The Critical Languages Scholarship Program is offered by the U.S. Department of State to dedicated individuals wishing to study and improve their language skills for languages that are deemed “critical.” Stephanie went through a rigorous application and interview process to earn this scholarship which provided full funding for her eight-week course in Beijing.

Becoming an advanced Chinese speaker is critical for her career goals of working for the government or for a nonprofit organization dedicated to improving limited opportunities for the blind in China.

Stephanie studied Chinese in high school and entered the Chinese Flagship program at UO in 2013, completing an intensive first- and second-year Chinese program in one year. Now, as a UO junior, she is performing at the fourth-year Chinese level. One of Stephanie’s favorite aspects of Flagship is being part of Banzhang leadership and helping plan and execute Flagship events such as visiting the Shanghai tunnels in Portland.

photo of Megan GarlandMeet Megan Garland
Current Student
Major: Chinese; international studies

Megan Garland was among the first forty students enrolled in the Portland Public Schools Chinese immersion program and chose to continue her Chinese language and culture studies at the UO Flagship Program. When Megan arrived as a freshmen, she tested into fourth-year Chinese courses.

Megan received a prestigious Boren Award for International Study to fully fund her Capstone year at Nanjing University. She is currently spending half the year taking classes, some with other American students and others with Chinese students, and will then complete an internship for the remainder of the year.

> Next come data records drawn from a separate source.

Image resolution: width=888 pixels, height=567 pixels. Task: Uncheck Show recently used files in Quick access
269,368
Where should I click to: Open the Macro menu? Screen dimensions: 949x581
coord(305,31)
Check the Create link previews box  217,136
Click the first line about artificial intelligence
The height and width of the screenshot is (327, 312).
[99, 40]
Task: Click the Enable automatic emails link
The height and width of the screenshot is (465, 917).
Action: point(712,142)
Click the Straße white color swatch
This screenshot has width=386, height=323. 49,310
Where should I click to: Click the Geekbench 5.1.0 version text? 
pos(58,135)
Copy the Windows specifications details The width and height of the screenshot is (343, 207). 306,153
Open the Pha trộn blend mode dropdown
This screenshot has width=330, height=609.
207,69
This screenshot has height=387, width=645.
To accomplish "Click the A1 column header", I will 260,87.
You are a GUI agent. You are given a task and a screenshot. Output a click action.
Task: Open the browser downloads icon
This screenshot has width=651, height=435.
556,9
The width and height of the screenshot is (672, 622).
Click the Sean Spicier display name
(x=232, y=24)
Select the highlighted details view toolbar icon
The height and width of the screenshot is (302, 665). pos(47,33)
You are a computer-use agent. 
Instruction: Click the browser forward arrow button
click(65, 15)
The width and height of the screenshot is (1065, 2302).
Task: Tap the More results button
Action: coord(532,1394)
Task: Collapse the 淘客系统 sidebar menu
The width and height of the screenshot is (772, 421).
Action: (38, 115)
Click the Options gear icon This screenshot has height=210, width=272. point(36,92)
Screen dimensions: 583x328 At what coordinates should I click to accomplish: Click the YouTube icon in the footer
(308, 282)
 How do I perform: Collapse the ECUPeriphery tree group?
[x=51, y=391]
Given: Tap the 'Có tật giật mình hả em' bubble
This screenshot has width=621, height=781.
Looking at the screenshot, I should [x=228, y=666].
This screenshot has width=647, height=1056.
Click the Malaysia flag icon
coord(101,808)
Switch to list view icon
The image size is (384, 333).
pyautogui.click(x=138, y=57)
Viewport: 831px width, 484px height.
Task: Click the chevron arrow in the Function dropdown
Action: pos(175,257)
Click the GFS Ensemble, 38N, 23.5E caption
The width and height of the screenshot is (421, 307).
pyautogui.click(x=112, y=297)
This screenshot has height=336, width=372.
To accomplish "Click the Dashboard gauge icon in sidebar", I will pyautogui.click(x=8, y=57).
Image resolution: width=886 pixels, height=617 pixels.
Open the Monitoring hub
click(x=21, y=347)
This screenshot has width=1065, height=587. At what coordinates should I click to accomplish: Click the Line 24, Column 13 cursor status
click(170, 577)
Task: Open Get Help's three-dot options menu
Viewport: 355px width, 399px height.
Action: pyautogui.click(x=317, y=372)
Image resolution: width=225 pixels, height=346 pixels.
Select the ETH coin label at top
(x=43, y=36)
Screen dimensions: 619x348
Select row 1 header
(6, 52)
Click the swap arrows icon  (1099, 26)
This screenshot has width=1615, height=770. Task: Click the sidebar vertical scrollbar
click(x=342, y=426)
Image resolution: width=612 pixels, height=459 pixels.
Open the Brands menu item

She is planning a career in foreign relations, hopefully with the United Nations, focusing on international development or environmental aid. But before that, she’s got her eye on a tour in the Peace Corps, followed by graduate school.

The Boren award comes with a requirement that recipients spend at least one year working in government service. She thinks the Peace Corps would fulfill that requirement, but that’s not why she wants to do it. “It’s something I’ve wanted to do my whole life. Forever,” she said. “It’s made for me.”